Ahmet Cemal Paşa (1872-1922)
Osmanlı Devletinin son yıllarında görev alan kumandan ve devlet adamlarından. Midilli’de 1872’de doğdu. Askerî Eczâcı Mehmed Nesîb Efendinin oğludur. 1890’da Kuleli Askerî Lisesinden 1895’te de Harp Akademisinden mezûn oldu. Genelkurmay Birinci Şûbesinde bulundu. Kırklareli İstihkâm İnşâatı Şûbesinde çalışmak üzere İkinci Orduda görev yaptı. Daha sonra Selânik’teki Redif Fırkası Kurmay başkanlığına tâyin edilerek Üçüncü Ordu emrine verildi.
Cemâl Paşa, İttihat ve Terakki Cemiyetinin ileri gelen reislerinden ve faal elemanlarından idi. Nitekim adı geçen cemiyetin 1899 yılında Selânik’te Talat Paşa ve arkadaşları tarafından kurulması üzerine Cemâl Paşaya, bu cemiyetin ordu içinde teşkilâtlandırılması vazîfesi verilmişti. Daha sonra II.Meşrutiyet ilan edildi.
Cemâl Paşa, 1909’da Adana vâlisi 1912’de Bağdât vâlisi oldu. Vâliliği sırasında yaptığı faydalı hizmetler meşhurdur. 1912’de Bulgarlarla yapılan muhârebede Çatalca hattına kadar çekilmek zorunda kaldı. Aynı yıl menzil müfettişi ve ordu idâre reisi oldu. İttihat ve Terakki Cemiyeti hükümeti ele geçirince, Cemâl Paşa 1913 yılında İstanbul muhâfızı yapıldı. Enver Paşa Harbiye Nâzırı olunca, Cemâl Paşa önce Nâfiâ Nâzırı, sonra da Bahriye Nâzırı oldu. Enver ve Talat Paşalara biraz da istemeden uyarak 1914’te Almanya ile yapılan ittifak anlaşmasını kabul etti.

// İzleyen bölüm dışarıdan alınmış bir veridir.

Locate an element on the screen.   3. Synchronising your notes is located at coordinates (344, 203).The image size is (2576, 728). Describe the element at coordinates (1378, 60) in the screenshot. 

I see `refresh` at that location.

Cemâl Paşa, Birinci Dünyâ Savaşı çıktığı zaman,Bahriye Nâzırlığı yanında, İkinci Ordu kumandanlığını da üstlendi. Daha sonra Enver Paşanın emriyle Suriye’nin güvenliğini sağlamak ve Mısır’ı İngiliz istilâsından kurtarmak vazîfesiyle Dördüncü Ordu kumandanlığına tâyin edilerek Suriye’ye gitti. Burada bozulmuş olan asayişi sert ve yerinde tedbirlerle iadeye muvaffak oldu. Fakat Cemâl Paşanın burada emrindeki 12.000 kişilik orduyu Sina Çölünden geçirme ve Mısırı istirdat teşebbüsü başarısızlıkla sonuçlandı.
Öte yandan bölgede İngiliz câsuslarının propagandaları neticesinde Araplar arasında Arap milliyetçiliği fikri ve Osmanlı düşmanlığı hızla yayılıyordu.
Şam’da durumun aleyhine döndüğünü gören Cemâl Paşa 1917’de İstanbul’a döndü.
Savaşın kaybedilmesi üzerine kalması halinde işbirlikçilerce düşmana teslim edileceği muhakkak olan Cemâl Paşa Berlin ve Münih’e gitti. Bolşevik ihtilâlcileriyle tanıştıktan sonra Rusya’ya geçti. Oradan Taşkent’e gidip soydaşlarımızı kurtarma faaliyetlerine girişti ise de, Enver Paşanın da Türkistan’a gelmesi üzerine oradan ayrılıp Tiflis’e gitti.
Orada Ermeni komitecileri tarafından 22 Temmuz 1922’de şehit edildi. Önce Tiflis’de gömüldü ise de sonra Erzurum’a getirilerek şehitliğe gömüldü. “Plevne Savunması” adlı eseri 1898’de, Hatıraları ise 1923’te İstanbul’da basıldı. Cemâl Paşanın 5 oğlu vardı.